Reproduce the material below verbatim, keeping every line unchanged.

Saved data entries:
● ● ● ● ● ● ●

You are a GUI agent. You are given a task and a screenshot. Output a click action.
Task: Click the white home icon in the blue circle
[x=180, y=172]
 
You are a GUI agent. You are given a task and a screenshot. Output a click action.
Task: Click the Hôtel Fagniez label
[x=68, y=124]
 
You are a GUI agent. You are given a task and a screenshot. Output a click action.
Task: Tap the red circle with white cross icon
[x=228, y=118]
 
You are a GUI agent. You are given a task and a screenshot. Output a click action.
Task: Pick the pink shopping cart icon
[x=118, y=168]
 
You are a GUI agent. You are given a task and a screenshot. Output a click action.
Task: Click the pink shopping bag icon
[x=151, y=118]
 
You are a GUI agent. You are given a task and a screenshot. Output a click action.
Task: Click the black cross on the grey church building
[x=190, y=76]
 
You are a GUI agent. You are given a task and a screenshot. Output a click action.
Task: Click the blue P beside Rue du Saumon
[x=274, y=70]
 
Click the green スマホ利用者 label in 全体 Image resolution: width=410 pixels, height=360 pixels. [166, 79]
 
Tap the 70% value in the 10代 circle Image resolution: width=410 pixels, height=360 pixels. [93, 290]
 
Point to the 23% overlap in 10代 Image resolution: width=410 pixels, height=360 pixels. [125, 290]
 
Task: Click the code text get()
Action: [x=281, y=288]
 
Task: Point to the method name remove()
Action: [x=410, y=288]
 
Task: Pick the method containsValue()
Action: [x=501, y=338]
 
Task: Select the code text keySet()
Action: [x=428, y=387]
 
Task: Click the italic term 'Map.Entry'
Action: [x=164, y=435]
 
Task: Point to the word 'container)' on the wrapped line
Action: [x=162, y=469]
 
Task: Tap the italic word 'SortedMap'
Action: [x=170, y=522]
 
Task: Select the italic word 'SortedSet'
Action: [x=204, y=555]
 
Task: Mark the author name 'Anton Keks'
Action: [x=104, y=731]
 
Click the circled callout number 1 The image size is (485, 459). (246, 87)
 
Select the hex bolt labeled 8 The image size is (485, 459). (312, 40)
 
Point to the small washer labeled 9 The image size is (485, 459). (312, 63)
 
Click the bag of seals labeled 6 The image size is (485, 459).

● ● ● ● ● ● ●

Written response:
You are a GUI agent. You are given a task and a screenshot. Output a click action.
Task: Click the white home icon in the blue circle
[x=180, y=172]
 
You are a GUI agent. You are given a task and a screenshot. Output a click action.
Task: Click the Hôtel Fagniez label
[x=68, y=124]
 
You are a GUI agent. You are given a task and a screenshot. Output a click action.
Task: Tap the red circle with white cross icon
[x=228, y=118]
 
You are a GUI agent. You are given a task and a screenshot. Output a click action.
Task: Pick the pink shopping cart icon
[x=118, y=168]
 
You are a GUI agent. You are given a task and a screenshot. Output a click action.
Task: Click the pink shopping bag icon
[x=151, y=118]
 
You are a GUI agent. You are given a task and a screenshot. Output a click action.
Task: Click the black cross on the grey church building
[x=190, y=76]
 
You are a GUI agent. You are given a task and a screenshot. Output a click action.
Task: Click the blue P beside Rue du Saumon
[x=274, y=70]
 
Click the green スマホ利用者 label in 全体 Image resolution: width=410 pixels, height=360 pixels. [166, 79]
 
Tap the 70% value in the 10代 circle Image resolution: width=410 pixels, height=360 pixels. [93, 290]
 
Point to the 23% overlap in 10代 Image resolution: width=410 pixels, height=360 pixels. [125, 290]
 
Task: Click the code text get()
Action: [x=281, y=288]
 
Task: Point to the method name remove()
Action: [x=410, y=288]
 
Task: Pick the method containsValue()
Action: [x=501, y=338]
 
Task: Select the code text keySet()
Action: [x=428, y=387]
 
Task: Click the italic term 'Map.Entry'
Action: [x=164, y=435]
 
Task: Point to the word 'container)' on the wrapped line
Action: [x=162, y=469]
 
Task: Tap the italic word 'SortedMap'
Action: [x=170, y=522]
 
Task: Select the italic word 'SortedSet'
Action: [x=204, y=555]
 
Task: Mark the author name 'Anton Keks'
Action: [x=104, y=731]
 
Click the circled callout number 1 The image size is (485, 459). (246, 87)
 
Select the hex bolt labeled 8 The image size is (485, 459). (312, 40)
 
Point to the small washer labeled 9 The image size is (485, 459). (312, 63)
 
Click the bag of seals labeled 6 The image size is (485, 459).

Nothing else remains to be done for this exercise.